Quel que soit le lieu de travail, la vie de l’employé du textile est régulée par le temps. C’est un espace où la maxime, « le temps, c’est de l’argent » prend tout son sens. L’employé est d’emblée avisé de ce qu’il doit et ne doit pas faire, la productivité étant le maître mot des lieux. Qu’il soit opérateur ou responsable des équipements automatiques, il doit s’assurer que le moteur ne s’arrête jamais. D’ailleurs, au Spinning Mill de Forest-Side, un espace est aménagé pour les familiariser au principe du Kaizen. Ce mot japonais signifie l’amélioration de ce qu’on fait sans investissements ni gros moyens. Il suffit d’impliquer tous les acteurs de l’entreprise, du directeur à l’ouvrier pour une amélioration constante du travail en vue de meilleurs résultats. Est aussi affichée au Spinning Mill de Forest-Side, une liste « des erreurs humaines » : l’oubli et l’incompréhension figurent en premières positions.

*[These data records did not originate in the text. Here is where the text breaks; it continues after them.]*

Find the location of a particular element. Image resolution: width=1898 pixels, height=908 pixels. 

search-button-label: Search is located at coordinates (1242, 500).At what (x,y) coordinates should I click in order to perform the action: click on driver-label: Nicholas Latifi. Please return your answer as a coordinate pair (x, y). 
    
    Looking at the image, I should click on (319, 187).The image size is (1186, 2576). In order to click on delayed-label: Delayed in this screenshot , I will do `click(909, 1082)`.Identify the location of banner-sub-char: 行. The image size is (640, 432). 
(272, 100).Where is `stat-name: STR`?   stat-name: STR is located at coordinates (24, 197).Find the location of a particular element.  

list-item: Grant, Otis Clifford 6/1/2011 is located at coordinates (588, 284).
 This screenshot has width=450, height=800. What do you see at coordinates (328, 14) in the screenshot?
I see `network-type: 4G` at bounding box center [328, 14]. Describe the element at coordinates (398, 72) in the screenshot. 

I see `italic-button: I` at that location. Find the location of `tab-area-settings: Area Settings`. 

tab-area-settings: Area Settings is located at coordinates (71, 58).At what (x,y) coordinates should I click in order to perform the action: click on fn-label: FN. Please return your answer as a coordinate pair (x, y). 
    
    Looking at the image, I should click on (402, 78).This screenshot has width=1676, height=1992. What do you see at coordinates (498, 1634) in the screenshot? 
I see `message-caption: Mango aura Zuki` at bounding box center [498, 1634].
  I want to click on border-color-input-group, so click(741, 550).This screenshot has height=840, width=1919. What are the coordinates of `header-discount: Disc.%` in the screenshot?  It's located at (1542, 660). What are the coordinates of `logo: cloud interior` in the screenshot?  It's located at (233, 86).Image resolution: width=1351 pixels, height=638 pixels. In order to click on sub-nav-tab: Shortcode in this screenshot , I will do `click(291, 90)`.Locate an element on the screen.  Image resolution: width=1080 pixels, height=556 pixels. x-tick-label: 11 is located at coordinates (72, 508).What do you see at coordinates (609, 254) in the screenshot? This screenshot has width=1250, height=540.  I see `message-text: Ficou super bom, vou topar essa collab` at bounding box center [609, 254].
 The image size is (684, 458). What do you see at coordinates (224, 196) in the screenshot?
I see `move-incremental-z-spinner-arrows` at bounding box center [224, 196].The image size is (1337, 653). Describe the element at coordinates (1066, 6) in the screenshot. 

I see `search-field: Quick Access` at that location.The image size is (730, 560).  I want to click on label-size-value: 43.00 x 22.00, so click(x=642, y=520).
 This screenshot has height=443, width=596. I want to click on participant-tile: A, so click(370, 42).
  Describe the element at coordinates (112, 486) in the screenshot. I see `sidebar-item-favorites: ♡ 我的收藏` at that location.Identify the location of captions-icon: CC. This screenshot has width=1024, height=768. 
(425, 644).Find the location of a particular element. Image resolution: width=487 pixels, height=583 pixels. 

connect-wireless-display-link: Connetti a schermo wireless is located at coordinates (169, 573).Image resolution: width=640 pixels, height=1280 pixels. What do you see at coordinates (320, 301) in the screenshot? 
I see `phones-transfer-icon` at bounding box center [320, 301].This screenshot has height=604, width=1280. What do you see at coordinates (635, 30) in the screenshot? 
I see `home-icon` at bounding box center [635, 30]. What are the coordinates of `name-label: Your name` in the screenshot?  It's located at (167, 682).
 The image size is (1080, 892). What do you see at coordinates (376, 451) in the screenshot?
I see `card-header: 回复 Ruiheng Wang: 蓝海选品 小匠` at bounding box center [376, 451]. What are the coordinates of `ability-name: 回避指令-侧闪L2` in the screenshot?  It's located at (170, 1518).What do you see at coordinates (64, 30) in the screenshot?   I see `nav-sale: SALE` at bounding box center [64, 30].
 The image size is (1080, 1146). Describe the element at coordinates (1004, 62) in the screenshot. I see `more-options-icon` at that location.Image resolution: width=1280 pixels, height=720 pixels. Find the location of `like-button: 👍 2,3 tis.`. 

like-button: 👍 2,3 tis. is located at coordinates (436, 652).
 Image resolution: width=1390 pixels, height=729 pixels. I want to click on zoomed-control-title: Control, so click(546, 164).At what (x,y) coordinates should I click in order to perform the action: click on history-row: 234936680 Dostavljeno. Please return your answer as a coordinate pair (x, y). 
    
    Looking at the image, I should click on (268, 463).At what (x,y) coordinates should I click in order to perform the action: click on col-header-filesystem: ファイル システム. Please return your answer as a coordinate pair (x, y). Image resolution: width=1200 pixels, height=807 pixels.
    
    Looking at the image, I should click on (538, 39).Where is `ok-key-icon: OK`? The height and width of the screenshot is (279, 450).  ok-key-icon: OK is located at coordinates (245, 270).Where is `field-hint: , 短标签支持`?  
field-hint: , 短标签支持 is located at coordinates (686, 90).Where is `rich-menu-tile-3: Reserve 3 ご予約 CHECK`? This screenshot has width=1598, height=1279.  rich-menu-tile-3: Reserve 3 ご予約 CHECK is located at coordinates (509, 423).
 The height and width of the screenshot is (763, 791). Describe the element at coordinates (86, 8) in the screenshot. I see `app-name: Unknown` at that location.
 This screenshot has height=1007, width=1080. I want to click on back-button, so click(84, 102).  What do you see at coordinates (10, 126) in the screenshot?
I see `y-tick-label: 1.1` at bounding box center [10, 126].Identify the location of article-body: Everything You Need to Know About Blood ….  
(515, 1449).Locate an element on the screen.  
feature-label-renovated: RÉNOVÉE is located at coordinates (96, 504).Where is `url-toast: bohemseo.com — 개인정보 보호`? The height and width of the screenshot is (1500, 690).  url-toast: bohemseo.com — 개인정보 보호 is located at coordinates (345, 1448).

Pour sa part, la tâche de l’ingénieur, Prakash Pavan, affecté à Floreal Knitwear est de s’assurer que « les équipements sont ergonomiques afin que les employés ne perdent pas de temps à trouver une position confortable pour travailler », explique-t-il. « You have to reduce time. You can’t spend time doing nothing as when doing unnecessary movements because an equipement is not adequate », précise-t-il.